At current growth rates, trade watchers predict the world’s vegetable oil demand to grow to 280 million-290 million mt by 2030. However, the world’s population is growing faster than expected, and along with climate shocks, conflicts and high costs, producers may have a tough time avoiding a deficit of vegetable oil supply, trade sources said.

“I am concerned that consumers being too complacent in covering future demand in the second half of the year and in 2023-24,” Thomas Mielke, veteran industry analyst from Oil World, said at the Palm & Lauric Oils Price Outlook Conference (POC) in Kuala Lumpur, Malaysia, in March.

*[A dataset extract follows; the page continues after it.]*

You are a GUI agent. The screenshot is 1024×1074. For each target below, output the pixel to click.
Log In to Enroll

To cover future demand, the palm oil industry is now casting a wider net to balance growing needs with limited growth options.

Nothing is off the table now, palm oil executives said – increasing smallholder yields, mechanization of labor, reviving replanting programs and even sharing research in a fiercely competitive industry.

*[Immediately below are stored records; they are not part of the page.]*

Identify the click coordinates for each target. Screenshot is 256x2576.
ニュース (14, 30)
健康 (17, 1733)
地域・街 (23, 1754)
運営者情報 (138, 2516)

“There is no new land… We have to focus on high-value products and downstream development,” said Lee Yeow Chor, managing director of IOI Corp Berhad, one of the largest palm oil companies in the world, and chairman of industry group Malaysian Palm Oil Association.

Malaysia capped its area under palm oil plantations to 6.5 million hectares. In the last few years, the planted area has shrunk to about 5.6 million hectares, with urbanization claiming agricultural land, statistics from the government regulator Malaysian Palm Oil Board showed.

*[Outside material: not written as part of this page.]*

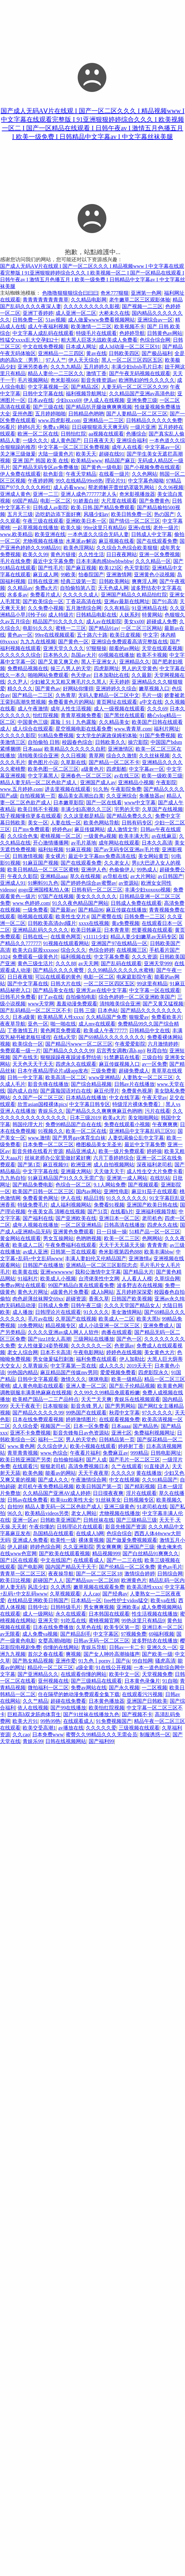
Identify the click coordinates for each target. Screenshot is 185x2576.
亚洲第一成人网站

One of the main reasons for low yields is that in vast parts of Malaysia and Indonesia timely replanting of oil palm trees has been neglected, Carl Bek Nielson, CEO of United Plantations, said at the POC, adding that smallholder yields were about 3.25 mt/hectare, half of 5.9 mt/hectare yield that best-in-class palm oil companies manage. Smallholders are classified in Malaysia as farmers who manage less than 100 acres, equivalent to 40.5 hectares.

Smallholders own 26% of Malaysia’s oil palm-planted area and accounted for about 40% of the country’s palm oil production as of 2021, according to the MPOB. In Indonesia, they account for 50% of the production, and 90% in third-largest producer Thailand.

However, uplifting smallholder yields is easier said than done as soaring input costs and strict sustainability criteria are discouraging new investments in the sector, industry leaders said.

Biodiesel mandates allow governments of vegetable oil exporting nations to achieve three very important goals: securing a steady market for farmers, proofing against crude oil volatility and reducing greenhouse gas emission intensity of their country’s fuels.

But biofuel policies in the US, the EU and Indonesia remain a major source of uncertainty in the vegetable oil sector, the OECD-FAO Agricultural Outlook report said in 2022.

Vegetable oil demand from the EU – the world’s third largest buyer of palm oil – is set to fall by 2.1 million mt by 2030. However, this is more than offset by demand growth in other vegetable oil producing countries where biodiesel production is finding political and industrial backing.

For example, Indonesia’s latest mandate to increase the ratio of biodiesel to gas oil to 35% from 30% in February is expected to divert an additional 2 million mt of palm oil from the food-use supply chain this year.

The country is currently conducting road trials for biodiesel with 40% palm oil content, known as B40, and has set a 2025 timeline for a wider adoption.

Brazil, the world’s largest soybean producer, raised its biodiesel blending mandate for 2023 to 12% from April. This will climb by a percentage point every year to 15% in 2026. The progressively growing mandate is still lower than prior market expectations of a hike to 15% from 2023.

Global biofuels demand will be the highest on record in 2023 despite challenges in production costs and global economy, analysts at S&P Global Commodity Insights said in its Biofuels Market Outlook report March 1.

In 2024, the world’s biofuel demand is expected to grow further and is set to cross the 3 million barrels/day mark for the first time, S&P Global said.

S&P Global analysts also expect that agri-feedstock demand for renewable fuels will continue to grow particularly for oilseed and fats complex in the coming decade and beyond.